* [Exercise text]:

---------------

There is also a potential to test ( in future experiments) for evidence of time before the big bang , which may turn out to be 'the Big Bounce'.

Not bad for a science that was 'over' a hundred years ago or so.

If Loop Quantum Gravity does pan out, it means that spacetime is not continous but comes in little pieces. I read a comment by Einstein from just before he died where he suspected that (field theory?) may not hold up.. does anyone have that reference?

luckyme

yukoncpa
01-05-2006, 03:34 AM
Hi luckyme,
I just finished reading about loop gravity in Wikipedia. But, unless I missed something, how is it that they'll be able to test for evidence of time before the big bang?

luckyme
01-05-2006, 05:23 AM
[ QUOTE ]
I just finished reading about loop gravity in Wikipedia. But, unless I missed something, how is it that they'll be able to test for evidence of time before the big bang?

[/ QUOTE ]

The physics is over my head, and the comment was about the "potential to test", it sounded like some of the early math had been done but an actual test is yet to be devised but seemed feasible. It's interesting what this concept does to the 'flow of time' way we experience events.

---------------

* [Supplied entries]:
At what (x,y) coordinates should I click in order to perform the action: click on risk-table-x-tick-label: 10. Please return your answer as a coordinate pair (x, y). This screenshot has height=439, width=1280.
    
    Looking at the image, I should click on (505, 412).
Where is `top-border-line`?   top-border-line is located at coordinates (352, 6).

---------------

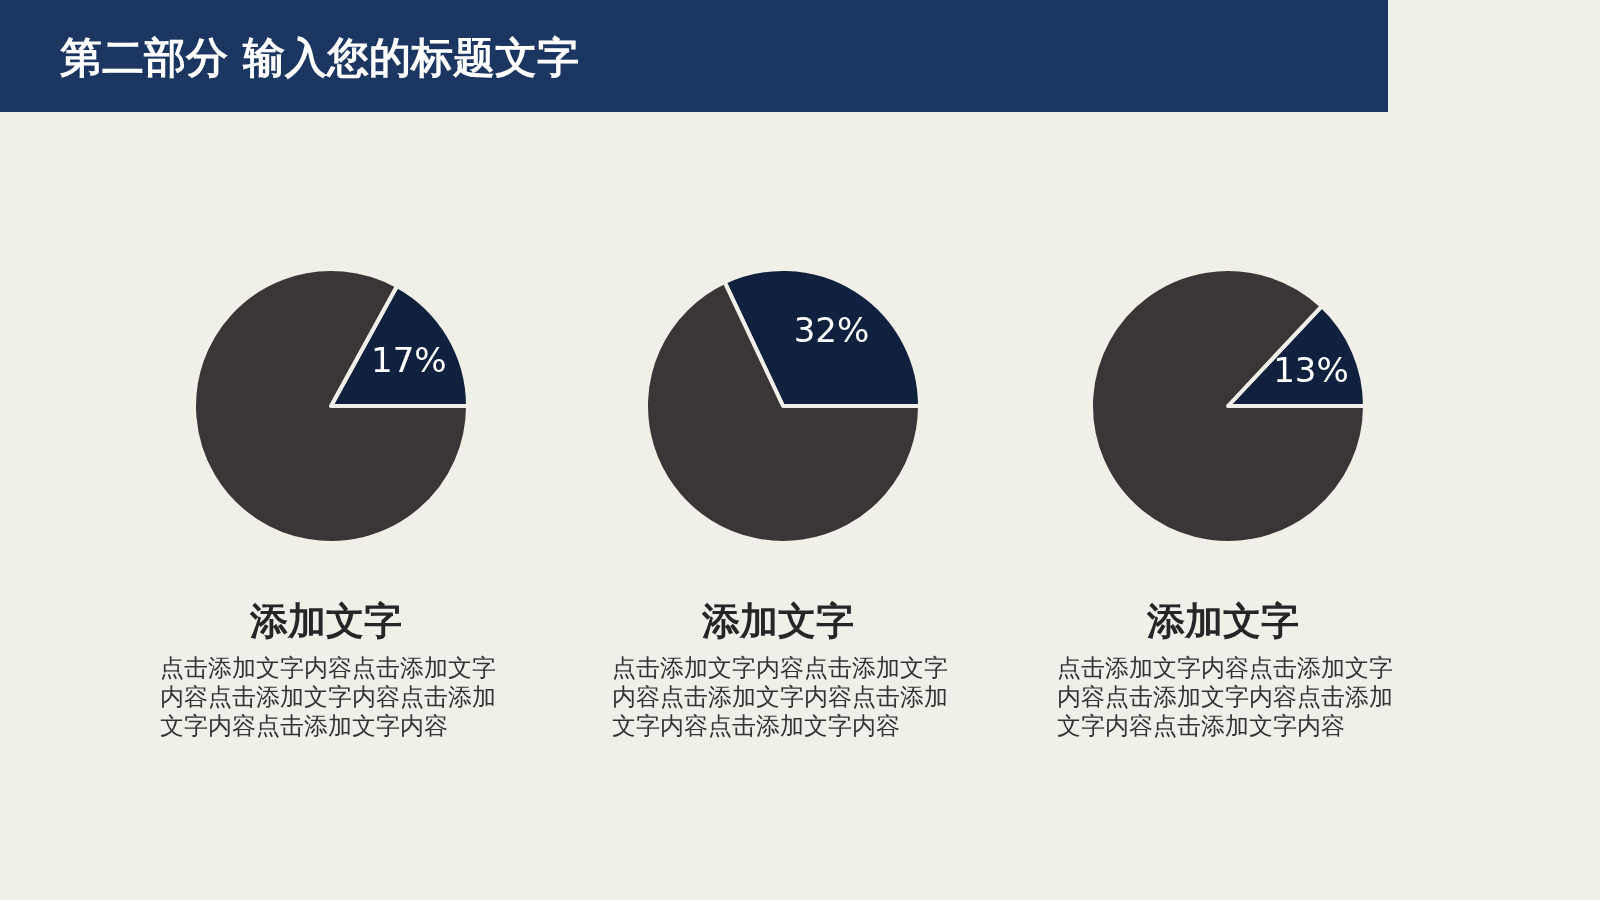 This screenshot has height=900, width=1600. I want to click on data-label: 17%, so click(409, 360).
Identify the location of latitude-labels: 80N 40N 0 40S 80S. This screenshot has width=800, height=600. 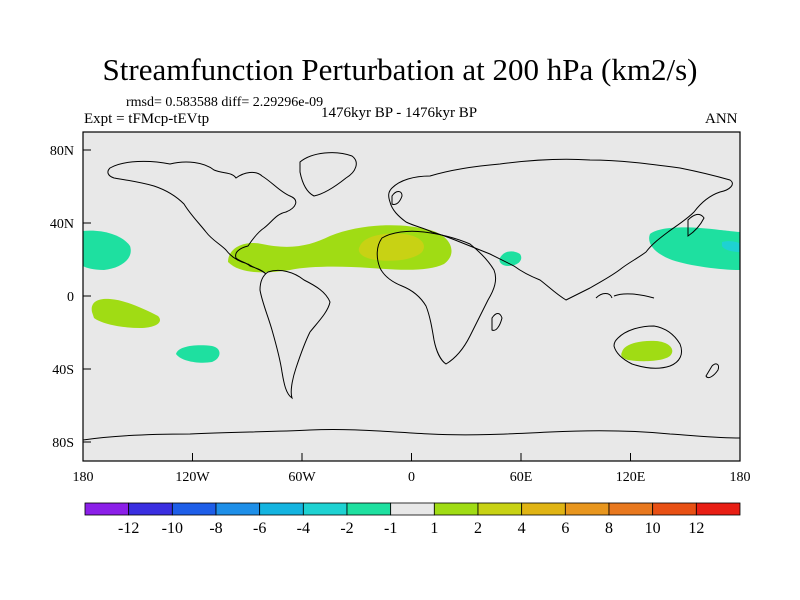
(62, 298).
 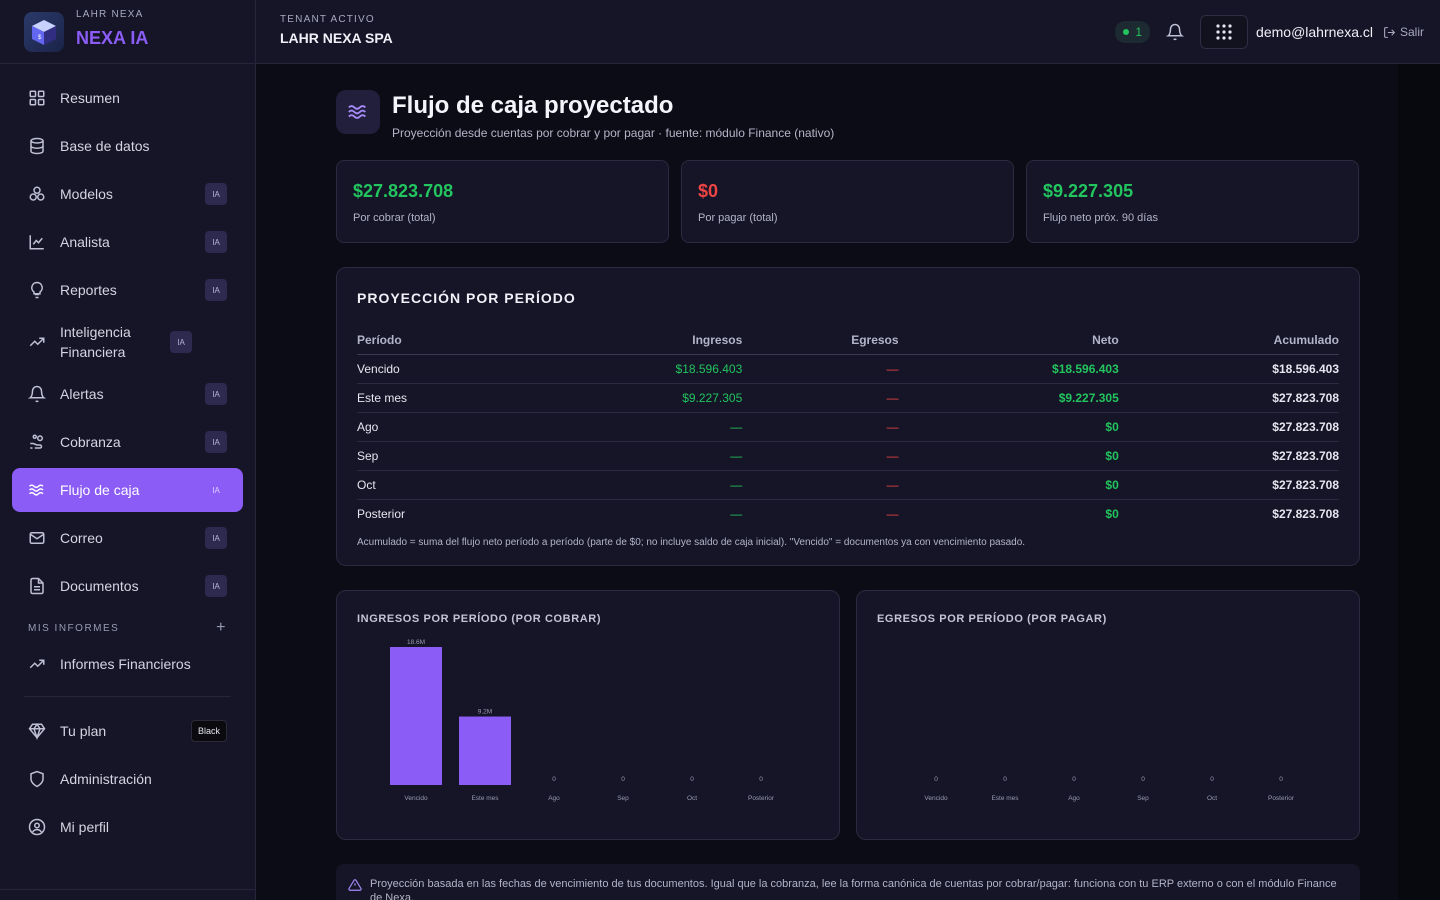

---------------

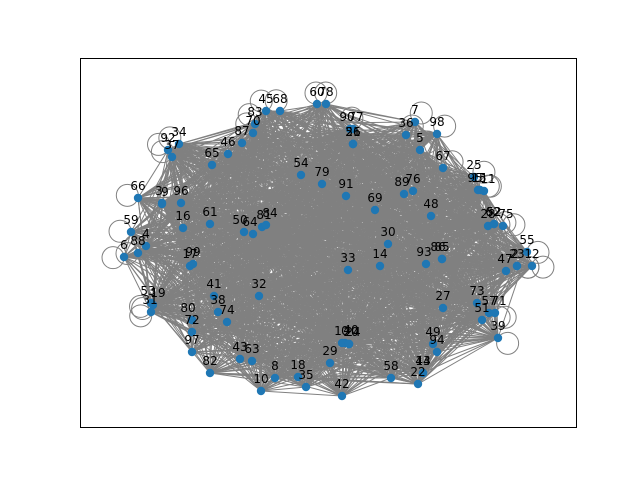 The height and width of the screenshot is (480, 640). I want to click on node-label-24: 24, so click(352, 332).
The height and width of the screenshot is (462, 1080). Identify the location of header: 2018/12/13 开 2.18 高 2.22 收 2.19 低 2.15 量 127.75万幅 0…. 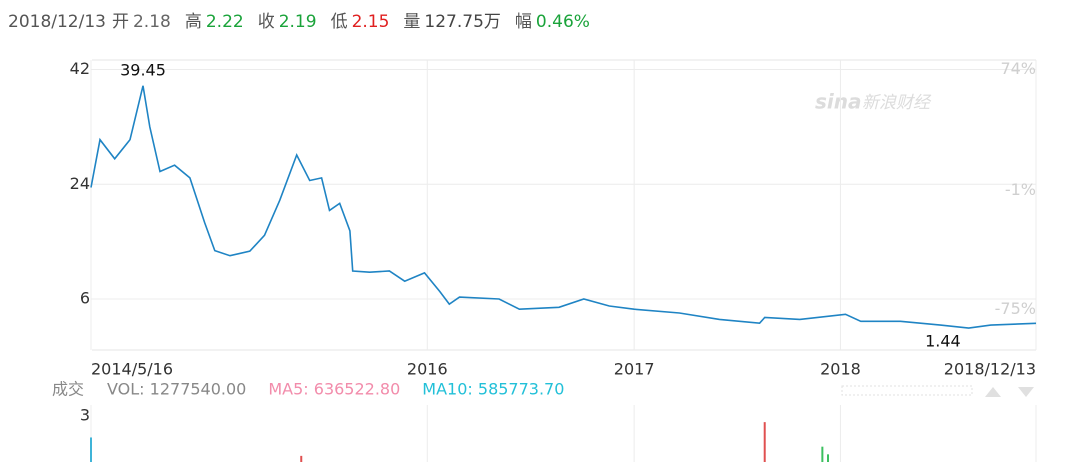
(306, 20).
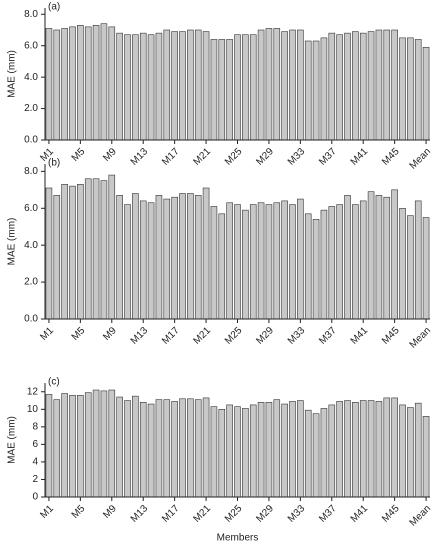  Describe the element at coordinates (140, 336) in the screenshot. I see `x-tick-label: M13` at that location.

---------------

* [Aim of the task]:
Please continue the loop quantum gravity forum thread from its last sentence, in the same voice.

* [Exercise result]:
There's an excellent abstract here (http://relativity.livingreviews.org/open?pubNo=lrr-2005-11&page=title.html)

luckyme

Borodog
01-05-2006, 09:05 PM
The problem with explaining these and similar theories is that the number of people in the world capable of truly understanding them is extraordinarily small. I have a Ph.D. in physics, but because my specialty was different (experimental astrophysics via computational fluid dynamics), I have absolutely no idea how these theories work. It would probably take me a really long time to understand these theories myself. What chance does a layman stand? /images/graemlins/frown.gif

luckyme
01-05-2006, 10:48 PM
[ QUOTE ]
What chance does a layman stand?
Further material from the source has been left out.